The trouble is that proprioception does not appear to work as well in individuals with muscle and joint problems, especially if these problems are chronic. As just one example, studies have shown that those suffering from fibromyalgia rely more heavily on their visual system than on their proprioceptive system for body positioning sense. Similarly, some of the major muscles responsible for proprioception in the low back are atrophied (shrunk) in those suffering from chronic back pain. This contributes to the finding that those with back pain have significantly worse balance when the eyes are closed (eliminating the visual system) than those without low back pain.

The body uses this proprioceptive system to provide stability.
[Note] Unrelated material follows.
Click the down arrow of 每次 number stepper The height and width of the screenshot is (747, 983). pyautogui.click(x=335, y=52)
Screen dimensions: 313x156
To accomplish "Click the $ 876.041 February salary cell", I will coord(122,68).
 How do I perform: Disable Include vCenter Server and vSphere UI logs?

For instance, if your brain interprets instability at your pelvic region, it will increase the stiffness of the muscles around that region to provide the needed stability. But what if your balance and stability is significantly asymmetrical? I often have patients stand on one leg to determine if their balance is better on one side versus the other. In patients with a lot of musculoskeletal problems, there is always a dramatic difference. This makes sense. If the body feels less stable standing on your right leg than on your left, it will increase the stiffness of your muscles on the right more so than on the left. The result is significant left-right muscle imbalance.

You may be thinking, “but I don’t spend much of my time standing on one leg, so who cares?” But in truth, you spend quite a bit of time on one leg. Every step you take in your gait cycle involves a stance phase that requires supporting yourself primarily on one leg. This phase makes up 60% of your gait cycle. Granted, each stance phase does not last very long relative to our time, but in “nervous system time” it is significant. If every time you walk, your nervous system is getting asymmetric signals regarding stability, muscle imbalances become inevitable. As discussed in another article, these muscle imbalances can lead to all sorts of problems.
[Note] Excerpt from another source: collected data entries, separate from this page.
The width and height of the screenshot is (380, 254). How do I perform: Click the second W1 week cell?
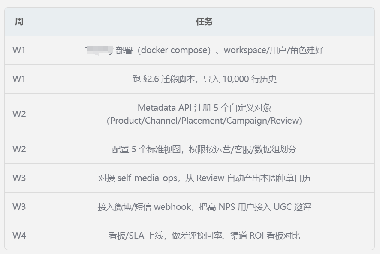point(19,79)
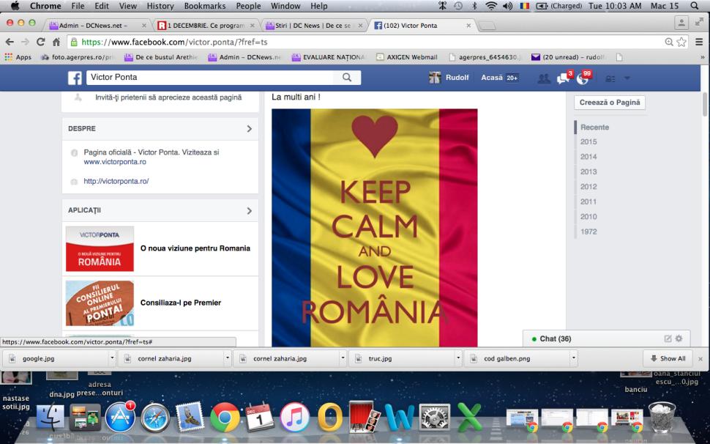Click the Facebook logo home icon
The height and width of the screenshot is (444, 710).
75,78
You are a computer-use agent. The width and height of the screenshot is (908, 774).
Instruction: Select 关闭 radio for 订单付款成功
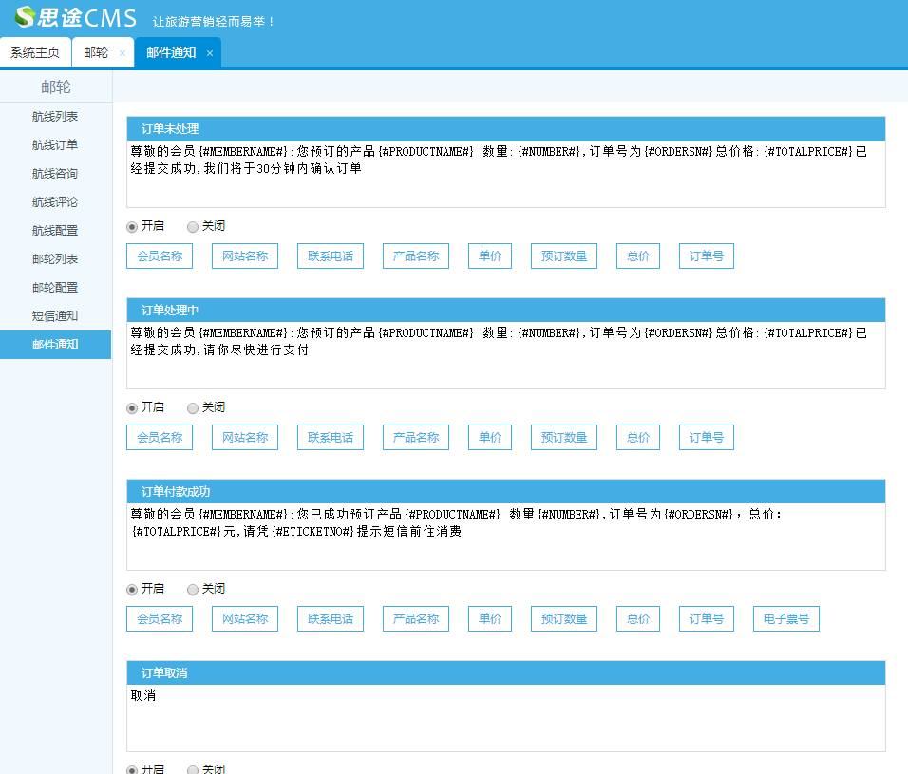tap(193, 590)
There are a lot of complex programs to re-train proprioception. Many can involve expensive equipment and in-depth instruction; however, I find it is best to start with the basics. Most all my chronic musculoskeletal pain patients are placed on a simple, at-home proprioceptive program that does not require any special equipment. It progresses slowly, with the end-goal being a stable, symmetric foundation at the ankles, knees, hips, and pelvic girdle. This alone can provide quite a bit of relief for those suffering lower extremity, pelvic, and low back pain, but at the very least, better proprioception allows patients to handle more advanced home exercises without the risk of worsening muscle imbalances.

Because the signals from your muscles to your nervous system are so extensive and play such a major role in your musculoskeletal health, a proprioception program is one of the most important steps on the path to recovery. See a musculoskeletal specialist to learn how to begin this valuable retraining process.